### What is needed
From the line containing "You are a computer-use agent. Screen dimensions: 647x404" through the end of the entries, please repeat every line exactly and nothing more; the pictures do not belong in the copy.
BEGIN Source data
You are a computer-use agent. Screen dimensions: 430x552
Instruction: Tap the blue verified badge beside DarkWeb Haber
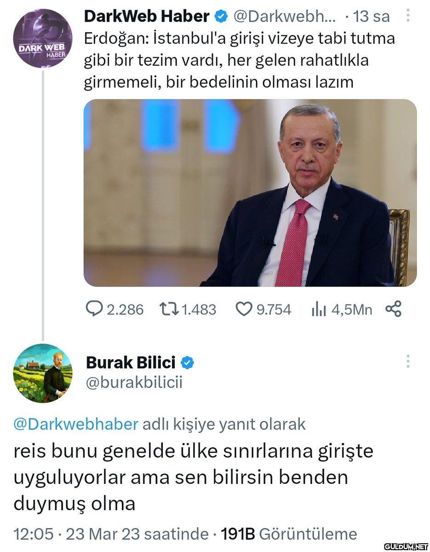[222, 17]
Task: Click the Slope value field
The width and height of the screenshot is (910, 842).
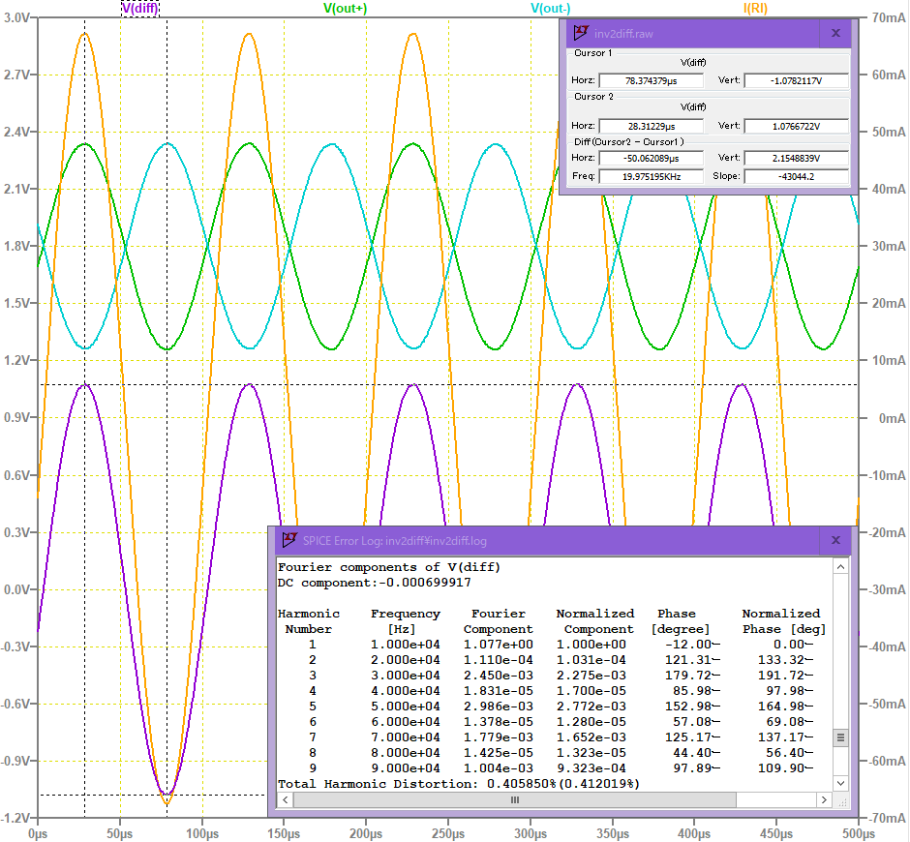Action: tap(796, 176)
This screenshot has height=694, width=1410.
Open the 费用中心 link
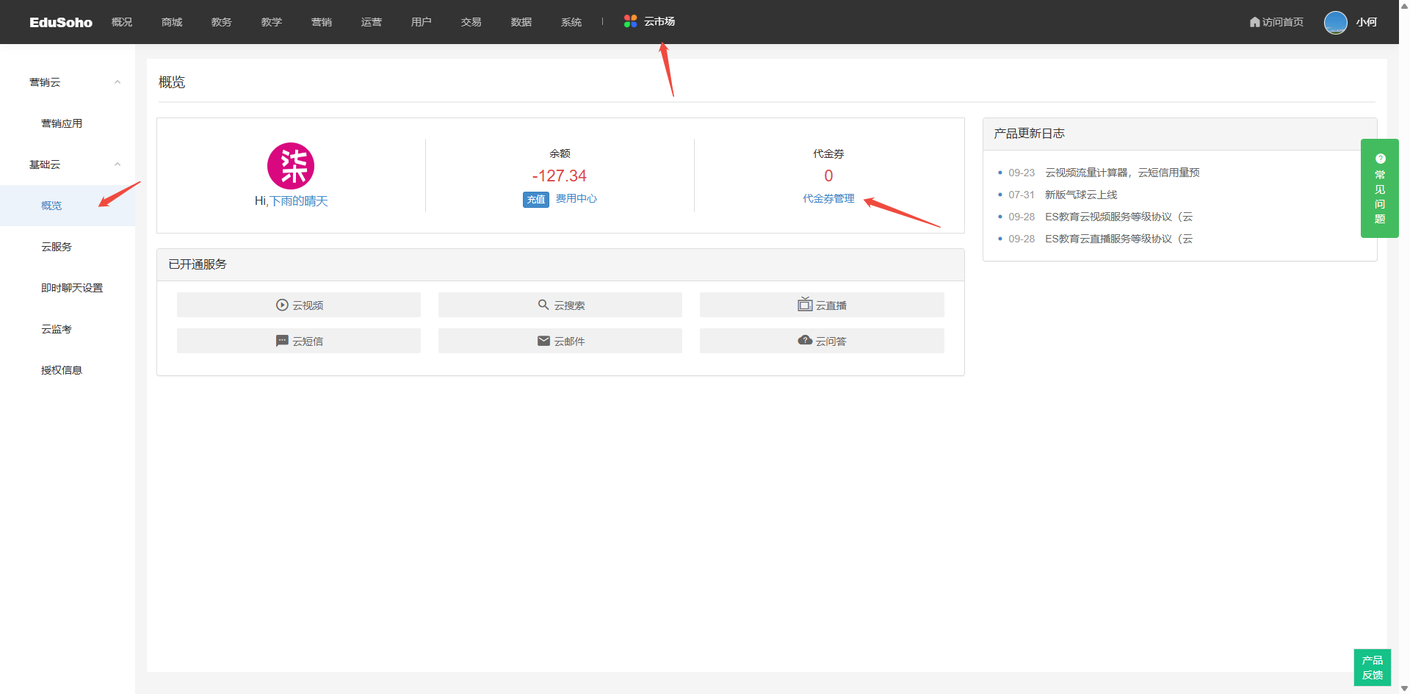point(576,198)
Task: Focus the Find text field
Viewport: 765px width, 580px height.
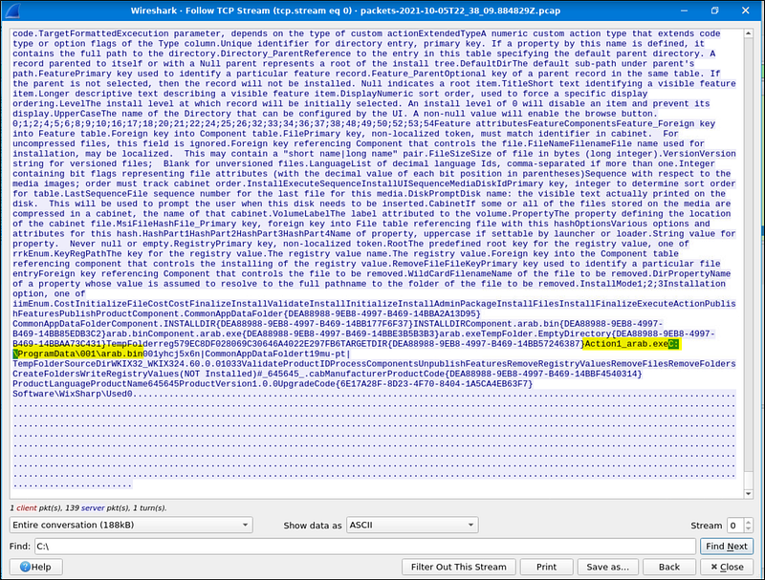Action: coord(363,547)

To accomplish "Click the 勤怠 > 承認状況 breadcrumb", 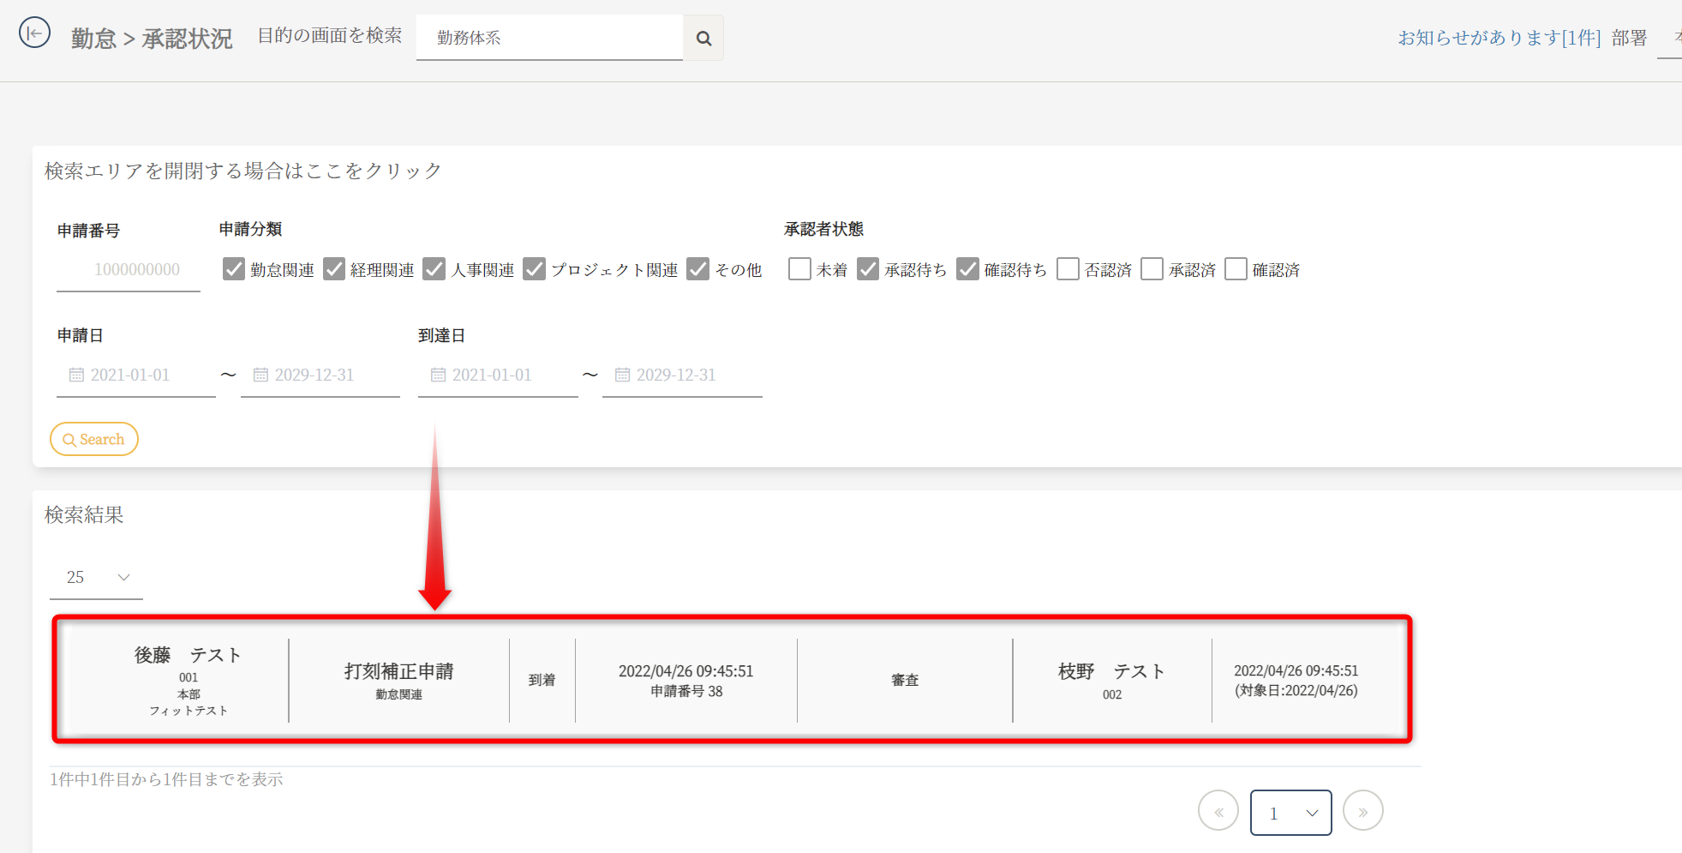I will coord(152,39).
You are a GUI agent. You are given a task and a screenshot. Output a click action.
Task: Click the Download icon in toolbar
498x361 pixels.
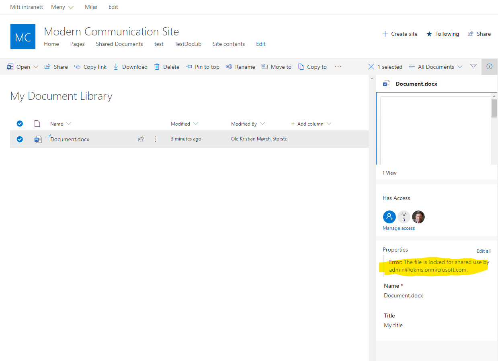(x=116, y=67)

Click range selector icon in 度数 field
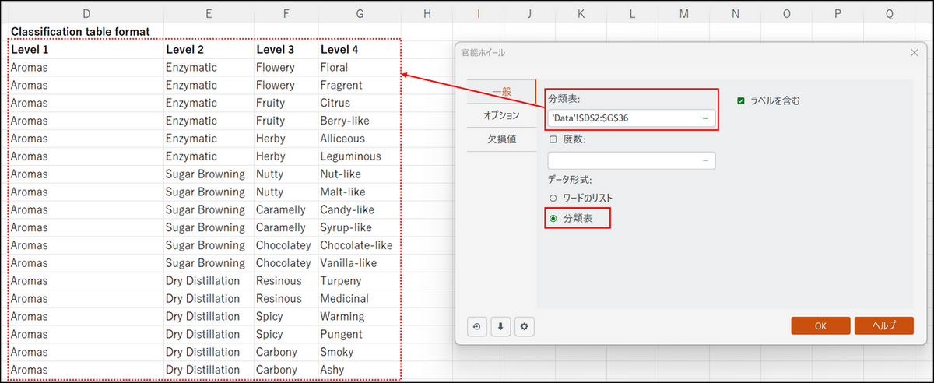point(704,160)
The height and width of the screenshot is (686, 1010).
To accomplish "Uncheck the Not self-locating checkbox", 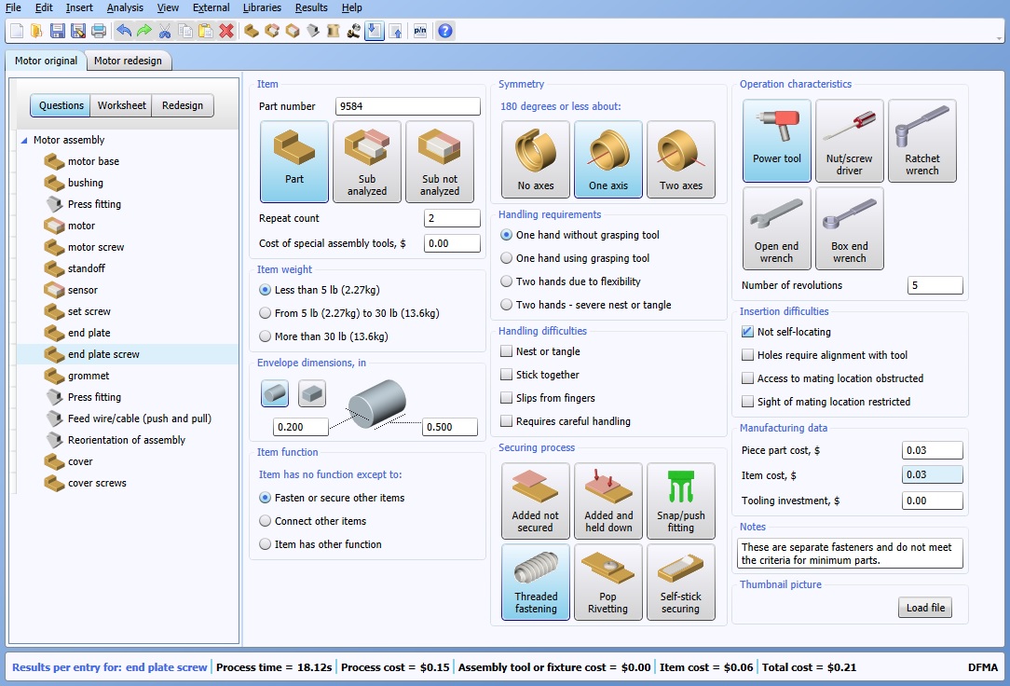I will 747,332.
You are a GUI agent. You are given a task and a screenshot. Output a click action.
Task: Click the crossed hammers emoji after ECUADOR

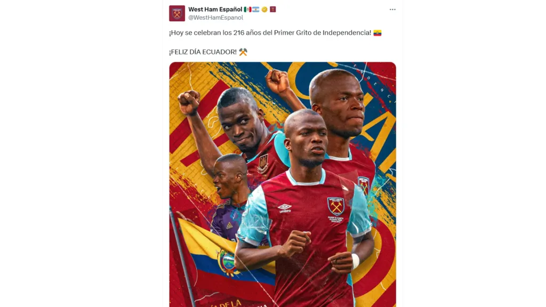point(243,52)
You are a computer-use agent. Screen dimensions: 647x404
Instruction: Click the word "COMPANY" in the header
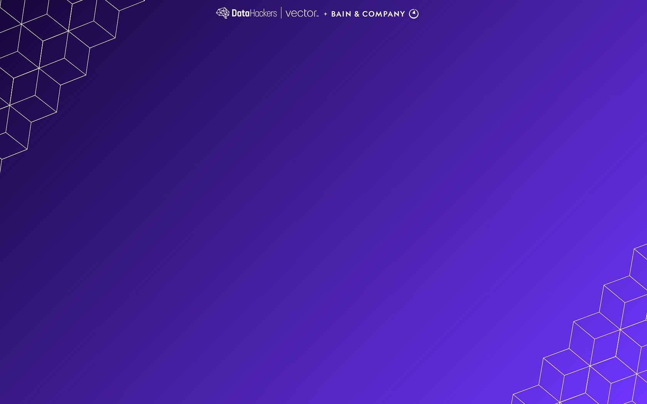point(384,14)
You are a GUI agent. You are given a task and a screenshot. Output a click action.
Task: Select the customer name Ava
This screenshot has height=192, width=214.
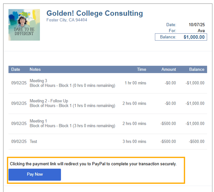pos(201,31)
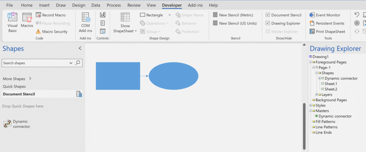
END Source data
### Exercise output
You are a computer-use agent. Screen dimensions: 647x404
Instruction: Click the word "COMPANY" in the header
point(384,14)
You are a GUI agent. You are given a task and a screenshot. Output a click action.
Task: Select the customer name Ava
This screenshot has height=192, width=214.
pos(201,31)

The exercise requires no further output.